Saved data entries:
━━━━━━━━━━━━━━━━━━━━
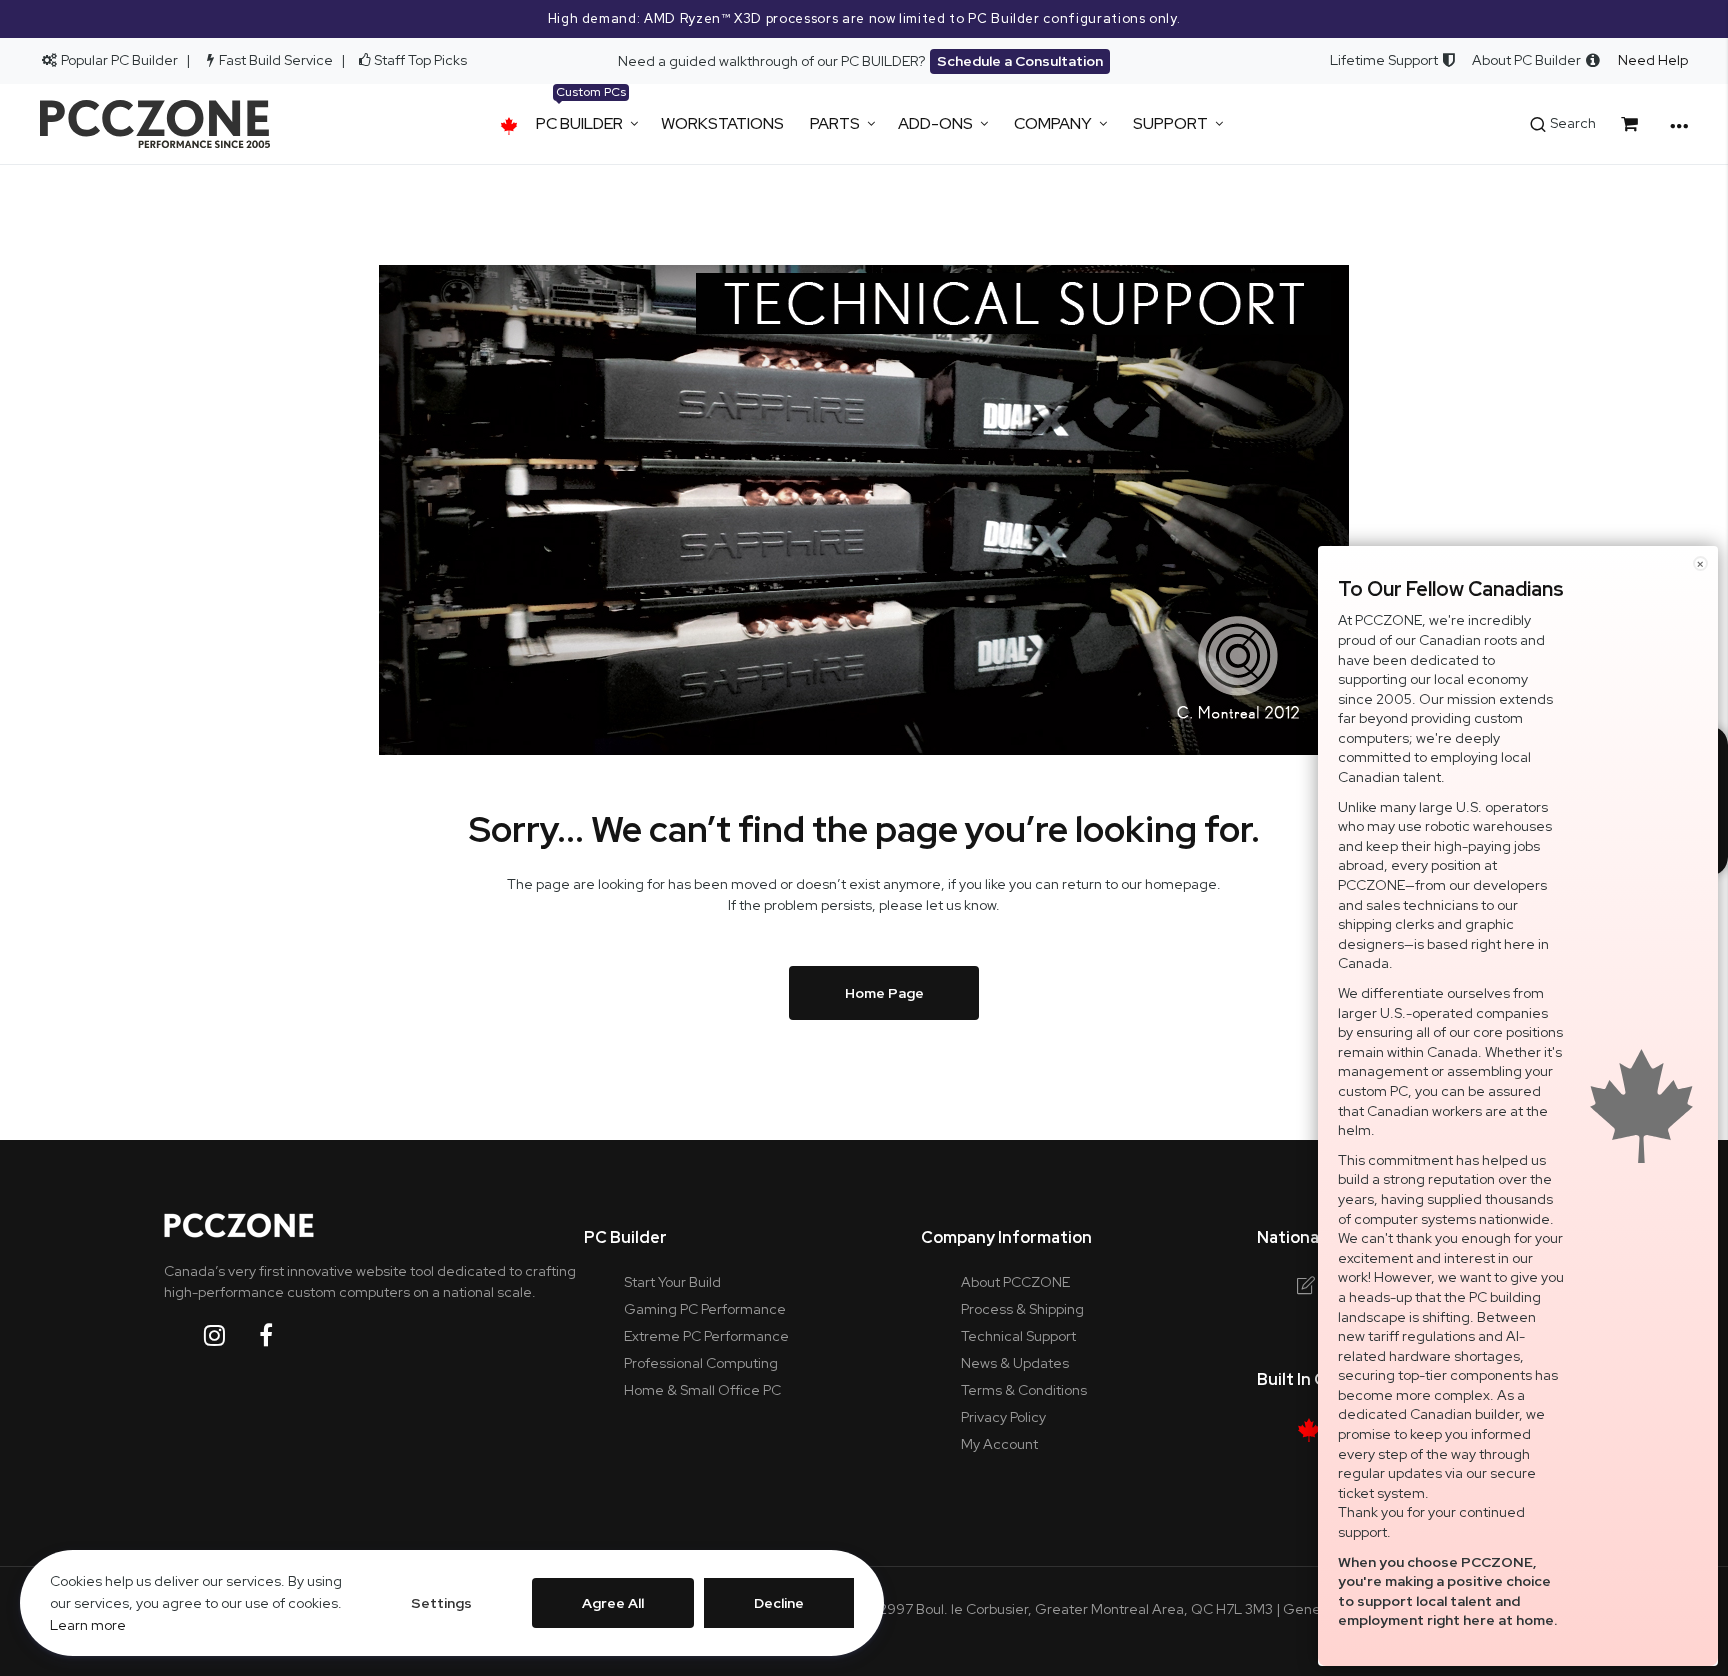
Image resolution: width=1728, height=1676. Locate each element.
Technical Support (1018, 1336)
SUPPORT (1170, 123)
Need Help (1653, 60)
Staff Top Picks (420, 60)
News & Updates (1015, 1363)
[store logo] (155, 124)
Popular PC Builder (118, 60)
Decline (779, 1603)
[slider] (864, 19)
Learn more (88, 1625)
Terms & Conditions (1024, 1390)
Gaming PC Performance (705, 1309)
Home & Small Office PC (702, 1390)
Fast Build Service (276, 60)
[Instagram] (230, 1335)
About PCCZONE (1015, 1282)
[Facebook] (281, 1335)
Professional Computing (701, 1363)
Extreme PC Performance (706, 1336)
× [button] (1701, 563)
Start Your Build (672, 1282)
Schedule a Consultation (1020, 61)
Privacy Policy (1003, 1417)
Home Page (884, 993)
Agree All (613, 1603)
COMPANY (1053, 123)
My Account (999, 1444)
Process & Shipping (1022, 1309)
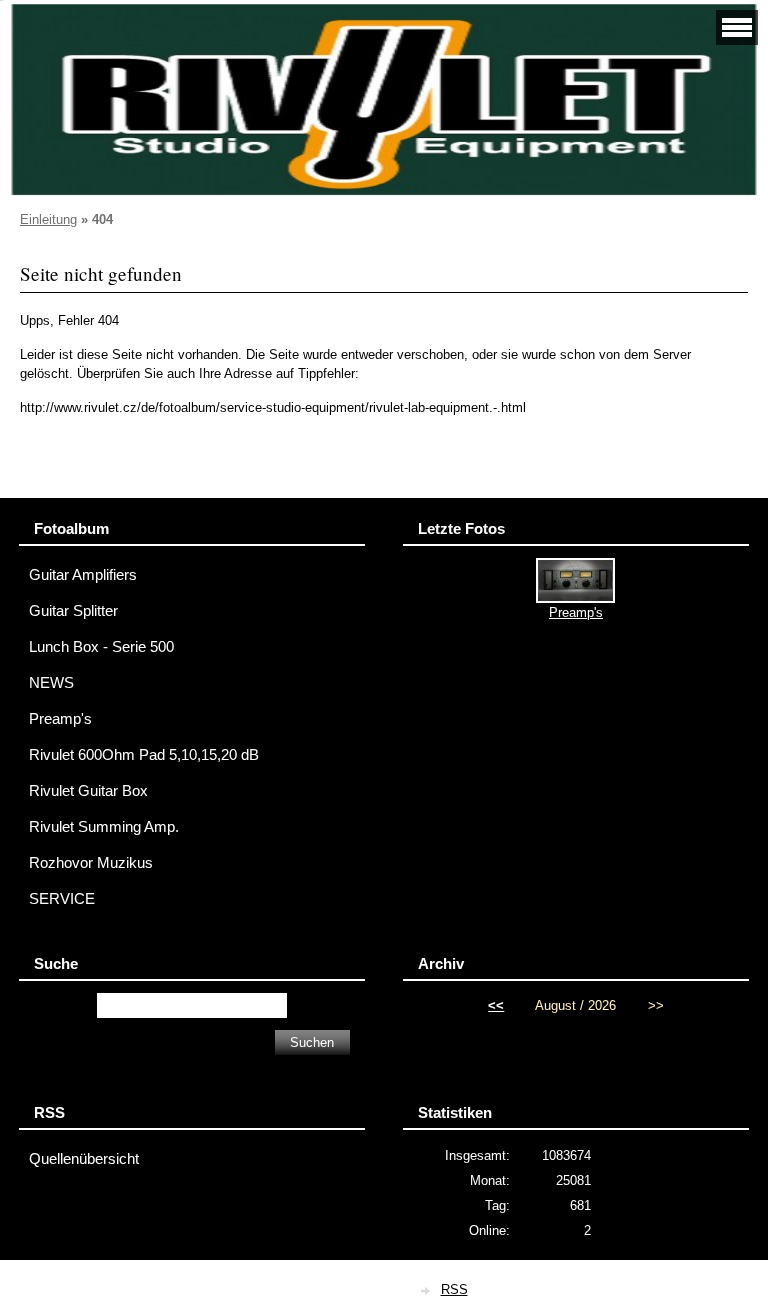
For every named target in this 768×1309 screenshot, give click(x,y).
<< (496, 1005)
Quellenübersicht (84, 1159)
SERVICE (62, 899)
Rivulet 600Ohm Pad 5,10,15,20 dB (144, 755)
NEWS (51, 683)
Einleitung (48, 219)
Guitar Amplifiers (83, 575)
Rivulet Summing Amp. (104, 827)
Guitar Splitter (73, 611)
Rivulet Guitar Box (88, 791)
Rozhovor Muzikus (91, 863)
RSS (454, 1289)
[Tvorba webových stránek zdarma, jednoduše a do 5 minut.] (427, 1291)
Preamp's (60, 719)
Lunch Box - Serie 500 (101, 647)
━━━━━━━━━━━━━━━━━━━━
→ Instructions to follow
Search the entries for the string "Rivulet" and copy each line where it occurs.

→ Output of the exercise
Rivulet 600Ohm Pad 5,10,15,20 dB (144, 755)
Rivulet Summing Amp. (104, 827)
Rivulet Guitar Box (88, 791)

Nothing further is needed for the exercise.